Is today's post as nerdy as that one? Not sure, but it's pretty nerdy.
The story of the most memorable summer of my life actually begins about a year and a half earlier. The Memorable Summer occurred between my seventh and eight grade years of school. The story begins back in sixth grade.
It started with a casual conversation with my parents. My mother was telling the story of the worst date my dad ever took her on. It must have been when they were both in high school, because 2001: A Space Odyssey was playing in theaters. And my dad took my mom to see it. In telling me the story, my mom went on and on and on about how incredibly stupid the movie was.
One thing I could not abide at that age (I was around eleven) was someone expressing an opinion without lists and lists and lists of facts to back up their position. Come to think of it, that still bothers me. Don't just say a movie is stupid. Give me bulleted lists showing all the things that make the movie stupid.
I was also at that preadolescent age where I liked to disagree with everything my parents said. My mom thought the movie was stupid? I was just going to have to watch that movie and prove to her it was not stupid.
So I watched it. My parents and I watched together, in fact. Of course, my mother complained all the way through it. Maybe if I hadn't had her voice in my ears the whole time, I would have felt differently about it, but I was a preteen with something to prove, so I naturally loved the movie. Deliberately and defiantly, I loved 2001: A Space Odyssey.
After seeing the movie, I wanted to do two things. I wanted to watch the sequel, 2010: The Year We Make Contact, and I wanted to read the book.
The book was easy to find at the local library. The movie version of the sequel was not so easy. My dad and I went to every video store in the area looking for it. Nobody had it. You see, at the time, video stores only kept new movies in stock, and 2010 had been out for about six years by that point. And it wasn't exactly the most popular movie of the decade, which made it nearly impossible to locate.
I did read 2001, however. And I must say, I enjoyed the book more than the movie.
There was one thing in the book that bothered me. It was the fact that the astronauts all had families back home, and they never got to see them again. The book mentioned that unmarried men were intentionally chosen because of the length of the mission, but it also said that Dave Bowman and Frank Poole both had girlfriends. Girlfriends who would be waiting back on earth to see their men again.
I could not shake that idea from my head. They left their girlfriends behind. They never went home. It was all very well and good for Frank. Frank died. There was some closure there. But Dave? He evolved into some alien entity and then chose to never go back home. How could he do that? His poor girlfriend!
The thought of Dave and his girlfriend nagged me for a long time after I finished that book. Then the Memorable Summer happened.

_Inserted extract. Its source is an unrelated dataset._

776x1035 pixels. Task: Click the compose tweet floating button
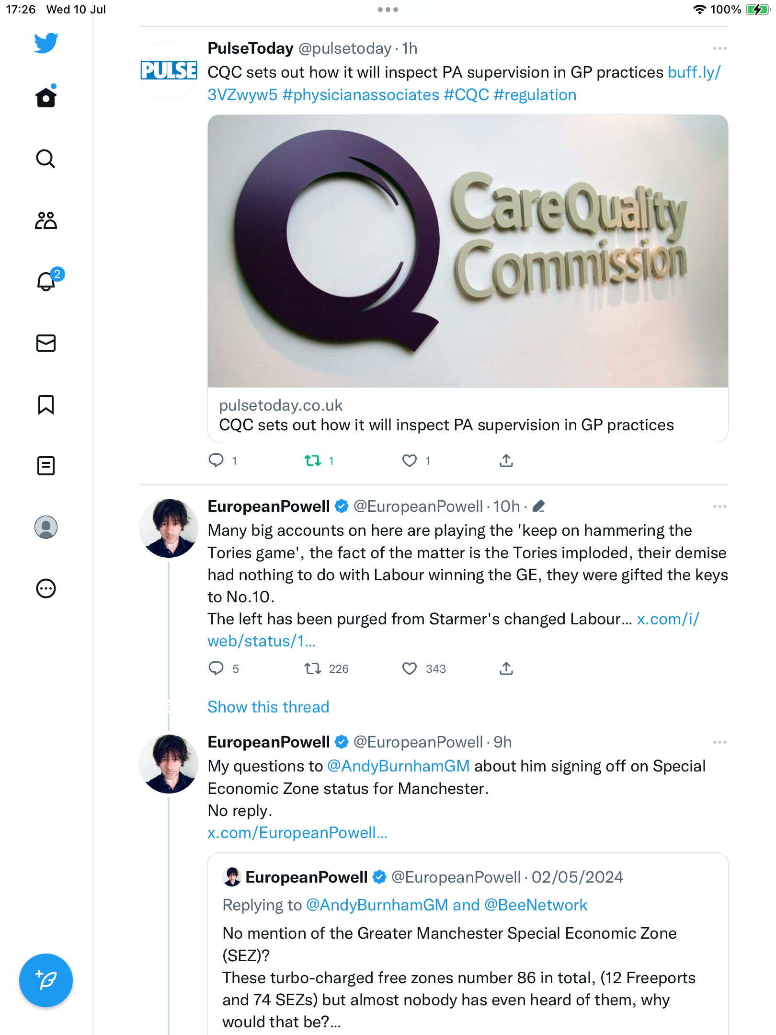pyautogui.click(x=46, y=980)
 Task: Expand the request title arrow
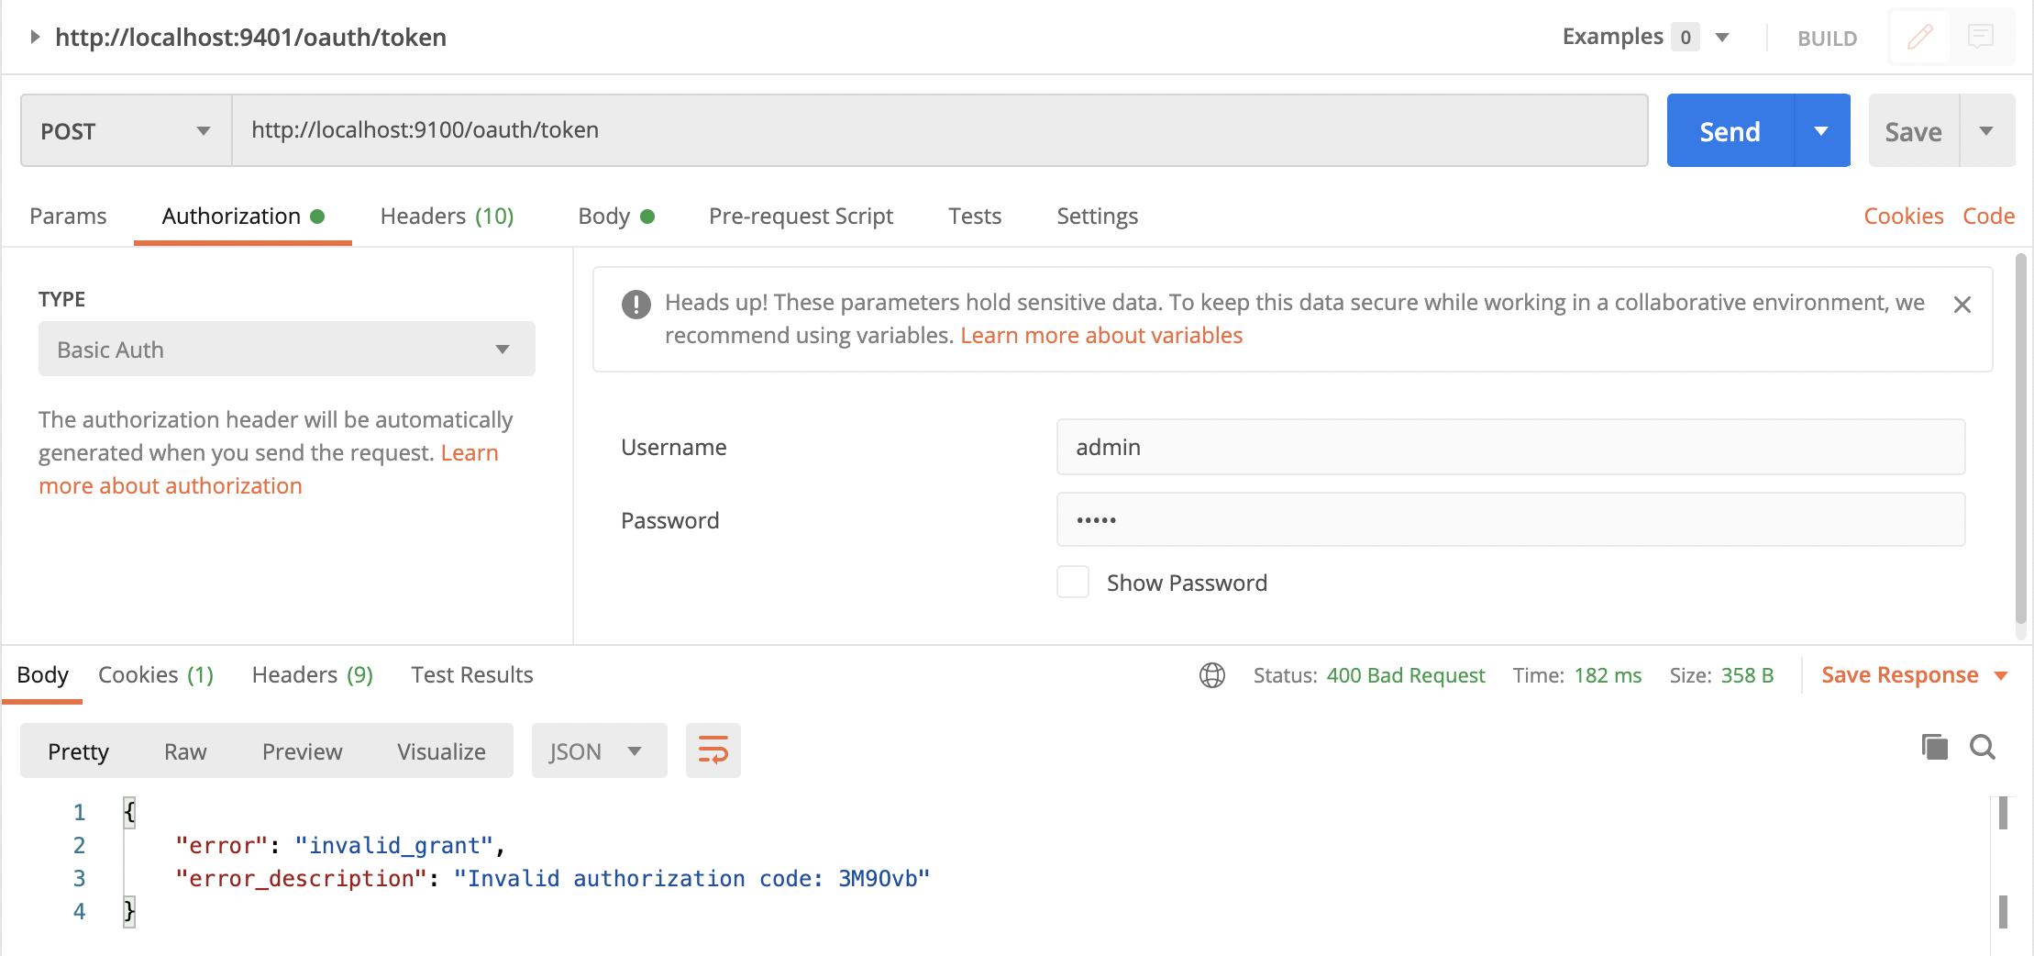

A Very Nerdy Summer Vacation
When I was twelve or thirteen, my parents and I went on a camping trip. I use the word "camping" loosely. We had an airconditioned travel trailer with a full kitchen and bathroom. But my parents referred to it as "camping."
We also brought a TV and VCR with us. It was the first time we'd had a TV in our camper. It was all very exciting.
There was a little gas station/convenience store not too far from our campground. Do you remember that, back in the 80s and early 90s, gas stations used to rent video tapes? Well, this one did. While my parents were busy getting gas and picking up some sodas and snack foods, I was perusing the video tapes. And guess what I found. 2010!
I excitedly ran over and showed it to my dad, beaming my biggest "Can we get it? Can we get it?" smile. He seemed almost as excited as I was. After all, he was the one who had driven me all over our county looking for the darn movie. He was as ready for me to see it as I was.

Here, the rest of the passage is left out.